* Global shares fall slightly after setting new highs
* Focus on next week’s ECB policy meeting
* Dollar slips as ECB action seen weakening euro (Adds opening of U.S. markets; changes byline; dateline previously LONDON)
By Herbert Lash
NEW YORK, May 30 (Reuters) - Global equity markets edged slightly lower on Friday as fears that growth expectations are too high offset mostly solid economic data, while the dollar eased on the likelihood the European Central Bank will deliver monetary stimulus next week.
Wall Street traded mixed while a measure of global equities slipped after hitting its highest level in more than six years on Thursday, though that was still 2 percent below its lifetime high.
“There’s nothing I can really point to here that would lead you to believe that the market is going to move either way,” said Phil Orlando, chief equity market strategist at Federated Investors in New York.
U.S. consumer spending fell for the first time in a year in April, but the decline, which followed two months of solid gains, did not change expectations for a sharp rebound in economic growth this quarter.
Other data on Friday showed consumer sentiment slipped in May as households worried about income. But a surge in factory activity in the Midwest confirmed growth was bouncing back after a weather-induced contraction in the first quarter.
“What we are seeing in the equity markets recently is the battle between this hope for higher earnings growth and the growing realization, on the back of a weak first quarter and very negative corporate guidance, that the growth expectations are overblown,” said Brad McMillan, chief investment officer at Commonwealth Financial in Waltham, Massachusetts.
MSCI’s all-country world equity index fell 0.1 percent, while the FTSEurofirst 300 index of leading European shares fell 0.04 percent to 1,378.51.
The Dow Jones industrial average fell 23.47 points, or 0.14 percent, to 16,675.27. The S&P 500 gained 1.27 points, or 0.07 percent, to 1,921.3, and the Nasdaq Composite added 1.142 points, or 0.03 percent, to 4,249.088.
The dollar eased against other major currencies as traders tidied up books at month’s end and warily awaited potentially market-moving meetings next week by the ECB.

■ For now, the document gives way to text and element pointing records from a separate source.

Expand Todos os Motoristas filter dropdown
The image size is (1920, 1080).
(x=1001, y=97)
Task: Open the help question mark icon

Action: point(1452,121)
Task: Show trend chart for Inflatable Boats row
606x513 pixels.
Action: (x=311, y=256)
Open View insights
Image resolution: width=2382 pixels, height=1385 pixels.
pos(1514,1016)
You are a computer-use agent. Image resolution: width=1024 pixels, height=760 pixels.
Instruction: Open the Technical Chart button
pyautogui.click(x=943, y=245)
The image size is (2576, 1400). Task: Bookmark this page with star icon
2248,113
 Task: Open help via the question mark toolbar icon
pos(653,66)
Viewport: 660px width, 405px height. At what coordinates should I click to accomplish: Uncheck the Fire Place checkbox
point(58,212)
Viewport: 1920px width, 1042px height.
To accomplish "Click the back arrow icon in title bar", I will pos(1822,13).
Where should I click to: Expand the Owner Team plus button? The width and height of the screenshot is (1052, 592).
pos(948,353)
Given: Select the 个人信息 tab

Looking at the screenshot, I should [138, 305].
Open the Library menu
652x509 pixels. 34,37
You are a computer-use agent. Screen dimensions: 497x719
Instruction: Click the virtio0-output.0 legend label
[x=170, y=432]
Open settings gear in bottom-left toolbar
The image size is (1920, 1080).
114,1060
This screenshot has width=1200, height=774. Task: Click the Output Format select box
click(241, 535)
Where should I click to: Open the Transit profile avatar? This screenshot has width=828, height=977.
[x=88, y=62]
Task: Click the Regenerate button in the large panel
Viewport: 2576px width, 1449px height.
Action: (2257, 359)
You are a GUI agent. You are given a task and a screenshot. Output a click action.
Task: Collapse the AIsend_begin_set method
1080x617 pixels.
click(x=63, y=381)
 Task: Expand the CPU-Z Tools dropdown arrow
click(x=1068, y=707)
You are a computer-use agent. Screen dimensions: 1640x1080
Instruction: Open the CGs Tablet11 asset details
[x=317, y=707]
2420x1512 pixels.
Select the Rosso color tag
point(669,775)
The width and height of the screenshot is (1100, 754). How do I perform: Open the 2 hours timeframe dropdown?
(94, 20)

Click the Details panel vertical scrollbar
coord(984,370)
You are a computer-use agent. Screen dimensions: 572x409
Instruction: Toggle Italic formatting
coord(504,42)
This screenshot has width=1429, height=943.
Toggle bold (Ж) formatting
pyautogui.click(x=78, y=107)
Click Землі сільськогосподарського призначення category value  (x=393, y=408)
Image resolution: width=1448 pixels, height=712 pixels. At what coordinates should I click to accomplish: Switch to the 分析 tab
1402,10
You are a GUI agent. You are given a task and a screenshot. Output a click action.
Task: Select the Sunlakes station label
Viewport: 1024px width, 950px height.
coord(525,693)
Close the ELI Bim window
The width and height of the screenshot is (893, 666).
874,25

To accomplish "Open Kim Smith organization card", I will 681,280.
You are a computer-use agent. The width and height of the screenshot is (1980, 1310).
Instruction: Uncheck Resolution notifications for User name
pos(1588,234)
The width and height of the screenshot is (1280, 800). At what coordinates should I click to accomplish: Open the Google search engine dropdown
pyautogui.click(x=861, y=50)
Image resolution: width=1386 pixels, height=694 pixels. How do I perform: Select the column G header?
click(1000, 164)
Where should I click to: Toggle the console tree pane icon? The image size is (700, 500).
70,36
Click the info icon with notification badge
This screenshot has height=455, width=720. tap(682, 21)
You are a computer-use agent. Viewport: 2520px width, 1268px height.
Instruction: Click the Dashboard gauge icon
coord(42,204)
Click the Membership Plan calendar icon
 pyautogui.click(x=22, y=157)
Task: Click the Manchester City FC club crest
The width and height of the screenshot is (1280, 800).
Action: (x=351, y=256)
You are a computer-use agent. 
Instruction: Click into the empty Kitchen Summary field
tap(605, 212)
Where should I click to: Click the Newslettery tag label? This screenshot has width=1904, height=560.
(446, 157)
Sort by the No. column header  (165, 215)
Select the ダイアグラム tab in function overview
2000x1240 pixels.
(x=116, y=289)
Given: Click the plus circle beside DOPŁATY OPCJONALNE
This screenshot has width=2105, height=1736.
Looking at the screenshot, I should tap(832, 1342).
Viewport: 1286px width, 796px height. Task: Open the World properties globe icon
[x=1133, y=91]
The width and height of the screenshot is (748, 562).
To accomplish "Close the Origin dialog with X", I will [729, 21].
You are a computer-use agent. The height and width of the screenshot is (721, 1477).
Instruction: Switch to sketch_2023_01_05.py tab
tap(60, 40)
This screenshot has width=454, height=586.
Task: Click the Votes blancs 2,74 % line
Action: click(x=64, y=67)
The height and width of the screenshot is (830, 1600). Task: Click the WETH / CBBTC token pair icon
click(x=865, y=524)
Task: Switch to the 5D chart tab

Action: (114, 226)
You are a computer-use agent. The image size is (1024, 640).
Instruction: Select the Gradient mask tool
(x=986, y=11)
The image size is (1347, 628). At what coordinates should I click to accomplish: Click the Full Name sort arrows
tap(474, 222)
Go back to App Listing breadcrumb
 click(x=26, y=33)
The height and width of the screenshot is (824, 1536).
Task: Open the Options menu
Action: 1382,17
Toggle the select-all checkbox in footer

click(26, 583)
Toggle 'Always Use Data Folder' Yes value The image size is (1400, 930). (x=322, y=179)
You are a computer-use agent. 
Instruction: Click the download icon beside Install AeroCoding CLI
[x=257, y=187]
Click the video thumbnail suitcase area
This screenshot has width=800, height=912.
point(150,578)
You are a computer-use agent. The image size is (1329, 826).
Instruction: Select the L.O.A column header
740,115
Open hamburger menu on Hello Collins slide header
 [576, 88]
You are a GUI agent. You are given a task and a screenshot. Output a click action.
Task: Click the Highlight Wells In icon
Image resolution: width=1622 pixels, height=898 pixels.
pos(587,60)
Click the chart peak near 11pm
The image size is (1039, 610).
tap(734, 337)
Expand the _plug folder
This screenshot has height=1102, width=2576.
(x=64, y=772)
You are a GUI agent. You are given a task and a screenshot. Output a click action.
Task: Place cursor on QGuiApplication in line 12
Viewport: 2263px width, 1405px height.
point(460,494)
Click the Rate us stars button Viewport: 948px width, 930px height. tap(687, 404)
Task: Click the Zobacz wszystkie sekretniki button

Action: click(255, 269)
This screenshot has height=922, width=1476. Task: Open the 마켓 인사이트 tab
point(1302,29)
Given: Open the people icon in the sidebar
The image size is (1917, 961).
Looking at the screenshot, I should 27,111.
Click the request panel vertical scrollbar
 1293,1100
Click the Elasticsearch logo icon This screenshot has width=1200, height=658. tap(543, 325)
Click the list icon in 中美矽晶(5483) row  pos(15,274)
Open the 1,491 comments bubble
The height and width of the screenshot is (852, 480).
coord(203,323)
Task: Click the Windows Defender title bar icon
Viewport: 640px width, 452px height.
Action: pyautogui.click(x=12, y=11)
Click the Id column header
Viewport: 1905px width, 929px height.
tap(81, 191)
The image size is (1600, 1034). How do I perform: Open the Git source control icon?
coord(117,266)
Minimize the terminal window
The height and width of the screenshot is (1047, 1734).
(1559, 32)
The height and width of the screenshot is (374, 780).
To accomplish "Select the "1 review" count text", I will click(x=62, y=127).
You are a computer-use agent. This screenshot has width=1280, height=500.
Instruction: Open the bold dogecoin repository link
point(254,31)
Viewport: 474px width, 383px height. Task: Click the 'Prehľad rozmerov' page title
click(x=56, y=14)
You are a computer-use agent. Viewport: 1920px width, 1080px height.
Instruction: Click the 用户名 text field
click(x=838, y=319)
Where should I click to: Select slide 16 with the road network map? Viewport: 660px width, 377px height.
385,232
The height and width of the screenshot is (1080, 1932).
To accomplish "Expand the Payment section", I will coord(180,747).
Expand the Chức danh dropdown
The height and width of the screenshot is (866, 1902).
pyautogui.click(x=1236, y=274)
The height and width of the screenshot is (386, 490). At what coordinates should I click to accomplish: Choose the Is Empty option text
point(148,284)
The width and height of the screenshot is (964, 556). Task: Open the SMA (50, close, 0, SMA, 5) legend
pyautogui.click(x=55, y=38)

The dollar, as tracked by the U.S. dollar index of a half dozen currency pairs, traded softer in a tight range and was last off 0.21 percent at 80.326.
The euro rose 0.33 percent to $1.3646.
Benchmark U.S. Treasuries yields rose as the investor demand that stoked May’s bond rally faded and on a surprise increase in U.S. Midwest business activities in March, supporting the view of a solid economic rebound in the second quarter.
The yield on benchmark 10-year U.S. Treasuries was last at 2.4643, with the bond price up 5/32.
Brent crude oil slipped below $110 a barrel but stayed close to the top of its range over the last three months, underpinned by supply worries and evidence of strong oil demand in the United States, the world’s top oil consumer.
Brent crude was down 65 cents at $109.32 a barrel. U.S. light crude oil slipped 89 cents to $102.69.